Why is it so hard to express a genuine love for a piece of media, without lacing it with irony.
This laced irony which webs across any opinion or recommendation I express, wraps me almost in a blanket of protection—one which also detracts and obfuscates much of my love for it in the first place. The balancing act between genuine and ironic seems to bleed into every interaction these days, online or offline (I prefer offline term-wise more than real life because we all know online is the default way of being for human life). But all these interactions, whether it is lit by RGB or in-person LEDs, for myself, fluctuate between wanting to express a deeply emotional part and falling into the trap of self-ironic verse. The temptation to self-sabotage passion in the fear of not being heard, enacting the de-connective social act myself, not allowing the other to do it for me.
Why is it so hard to express a love for something, a song, a book, a poem.
I feel I spend more time on evaluating and justifying its value to myself. This goes back to the relations of trust we build with our beloved media objects in Thumbnails: a greater reason why more and more people read the comment sections either after, during, or before a playing video is telling of the fact that people are obsessed intimately with what they consume. It seems I work backwards from the moving feeling I feel initially. I go to comments, I go to articles, I go to reviews that hopefully embolden and make me feel right about my value judgement of a piece of media. So incapable of making a clear decision myself, I want to establish my own digital entertainment literature review, seeing how the song I love is gauged by the masses. The equally critical and illiterate masses.
That feeling I love which was felt so profoundly initially. I do love a lot of media, and the term media feels constraining in regards to the emotional depth I aim to explicate, that emotional depth that I’ve felt elicited from me. That feeling of a word not giving me the meaning I wish to use it for, which feels similar to saying consuming versus experiencing, saying that you’re consuming a book feels incredibly crass as opposed to reading. A reason why I detest Audiobooks, they feel like a false reproduction, the more entertaining simulacra of the medium it fails to reproduce in satisfaction and transcendence.

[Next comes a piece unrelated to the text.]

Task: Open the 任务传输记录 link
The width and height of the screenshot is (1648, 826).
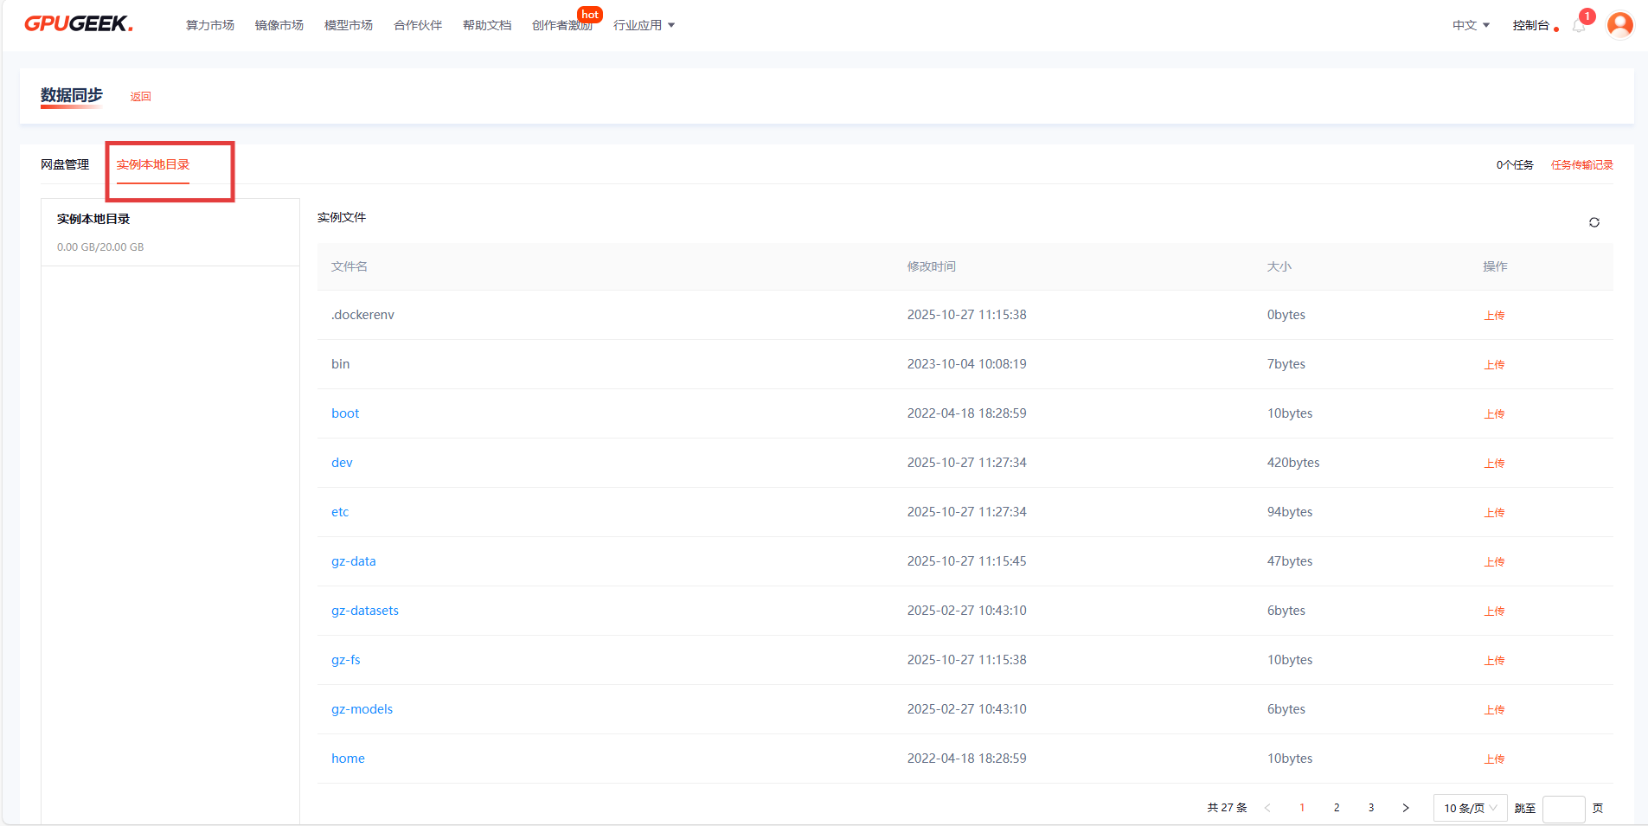Action: pos(1581,164)
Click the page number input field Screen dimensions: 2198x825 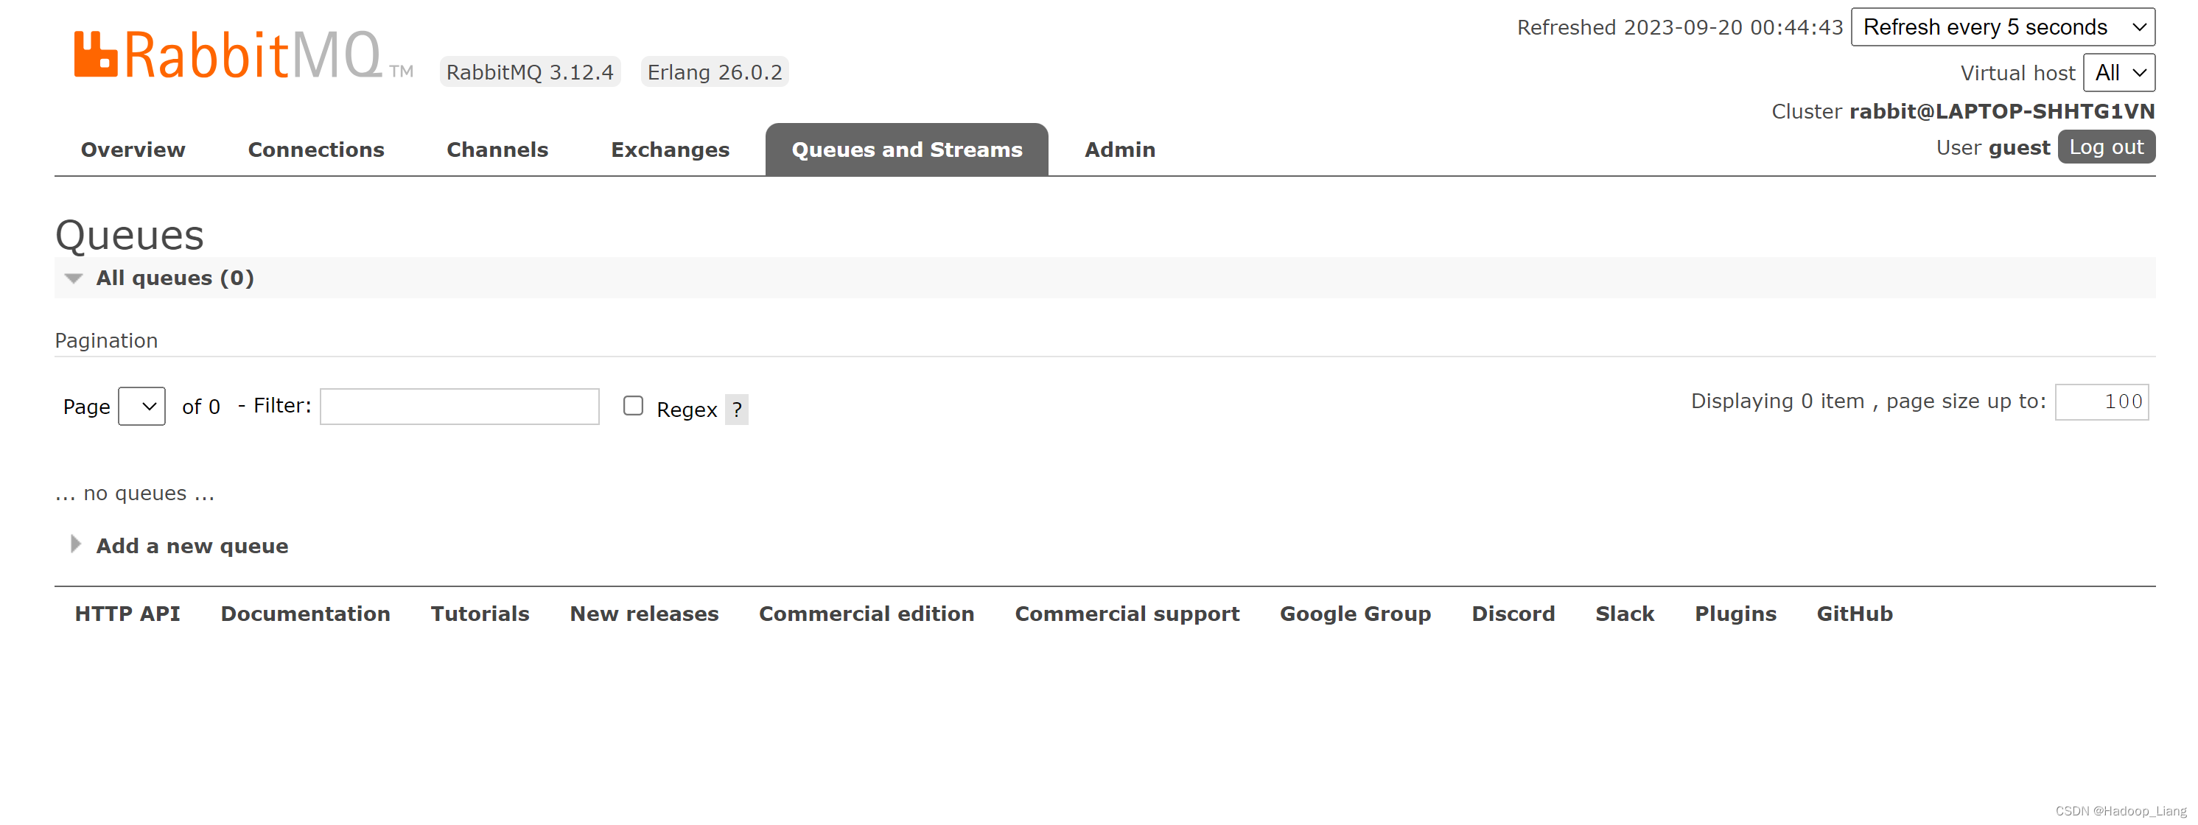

I struggle sometimes using the word Media interchangeably with Art. The latter word I view as a peak compliment to any media object. Art has this transcendental connotation, while the term media makes it feel more like a product, or merely, sadly just, a thing. A small minuscule thing. And how can this small thing ever make me feel anything. Weightless, almost too meaningless in its simplicity. What do you think of when hearing the word Media, an example doesn’t come to mind as much as maybe a technology. Or a program of study.
2.
The temptation to lace a love with irony, to lace something deeply moving with a descriptor that is deeply sabotaging. The irony, which is deposited hand in hand with cynism. I find the David Foster Wallace point about Irony and Cynism constituting what made early postmodernists great artists relevant. Irony -> Satire, splits things apart and then positions above them so we can see the flaws and hypocritical implications down below, dissected for us. We gravitate towards irony and cynicism because there is a fear of looking sentimental and naive, of wanting to provide a cheesy solution to a non-cheesy problem. Irony and cynism become a tool, and perhaps if we were to pretend all of McLuhan’s most provoking quotes were actually socially determinist rather than technologically: “We become what we bold. We shape our tools, and thereafter our tools shape us.”, then the social application and critical reception to postmodernist ironic works—now, thereafter, shape us.

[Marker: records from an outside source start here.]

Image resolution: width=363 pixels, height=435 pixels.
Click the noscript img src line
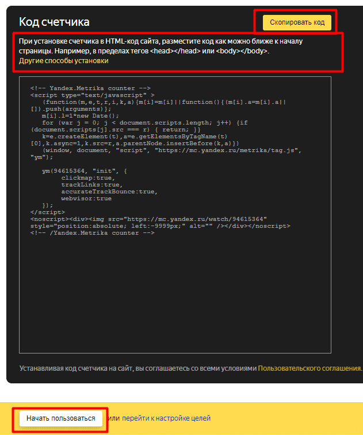pos(150,219)
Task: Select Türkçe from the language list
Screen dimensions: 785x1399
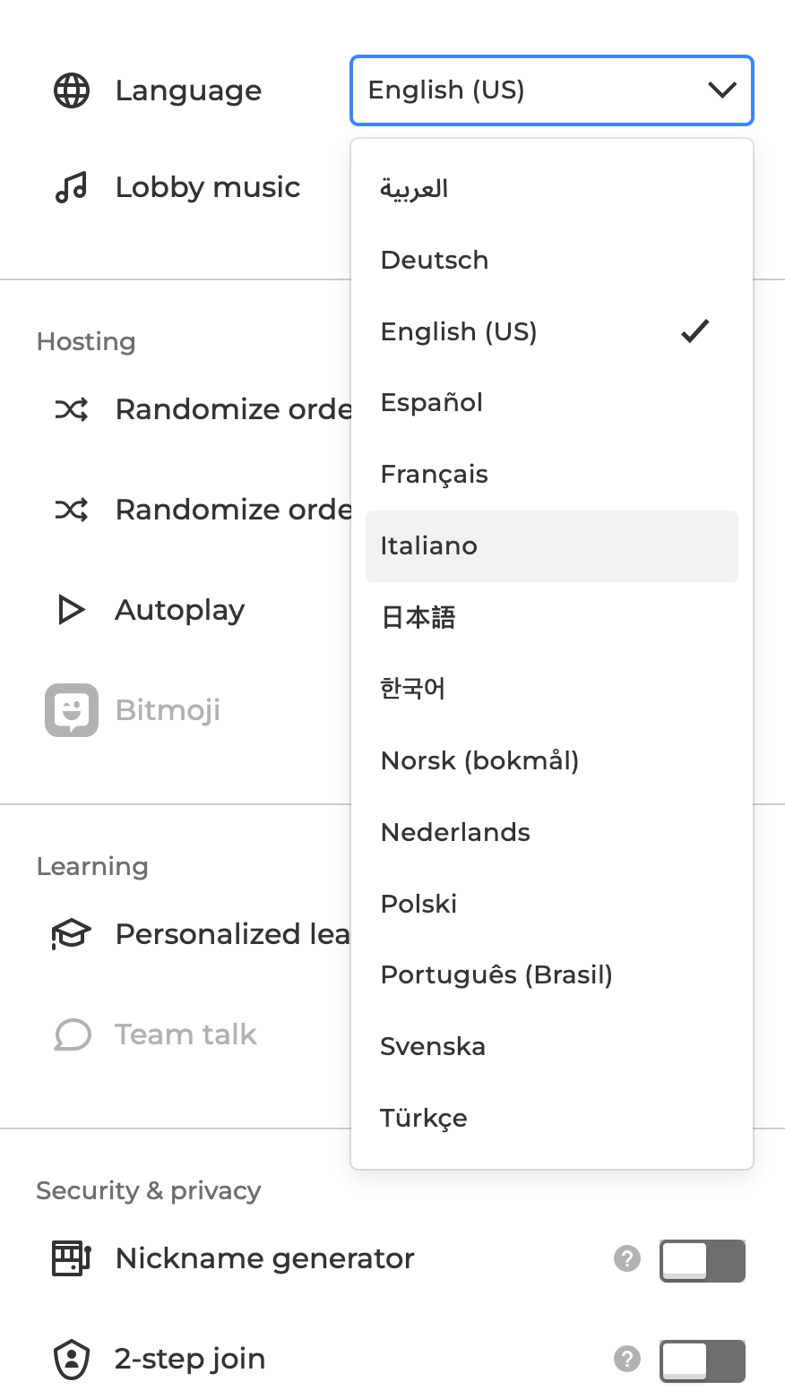Action: pyautogui.click(x=424, y=1118)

I’m not writing thinking I’m providing something new (I am not capable of it—a disclaimer which is in itself, a blanket of cynism I drape over my chest). But I think to tackle any further research into my understanding of the ideological role of Entertainment, I have to go deeper into postmodernism, Frederic Jameson and others. I have to go into the role irony and cynism play in the pig-slop industrial complex. How itself is reified in everyday life, everyday consumable culture.
3.
What is the equal amount? What is the right amount for this dosage. To care so deeply about things, but to then not be capable of expressing it in fear of a lack of understatement, or worse, the pariah-ship that could be prescribed to said expression. I seem fated to be an insecure, shy, self-loathing snob. I think what depresses me is those who do not feel this snobbish want to share the things that move so deeply. Those who seem too have not have been moved so much by passages and verses. Consuming media purely as self-medication, or for the passage of time. But to those who actively seek at least a sense of agency in their taste, curation exists; now the problem is whether or not they direct it in a non-slop direction.
But I also sometimes find out I’ve been directing my love in a pig-slop direction. My own compass, delicately wavering and shaking until the passage of time allows the cream to rise to the top. North is finally visible. But I think the continual experiencing of new things, forces that compass itself to update. Now, if only I would have the guts to share what my compass is saying without using Irony to shoot myself in the mouth. To shoot myself in the heart.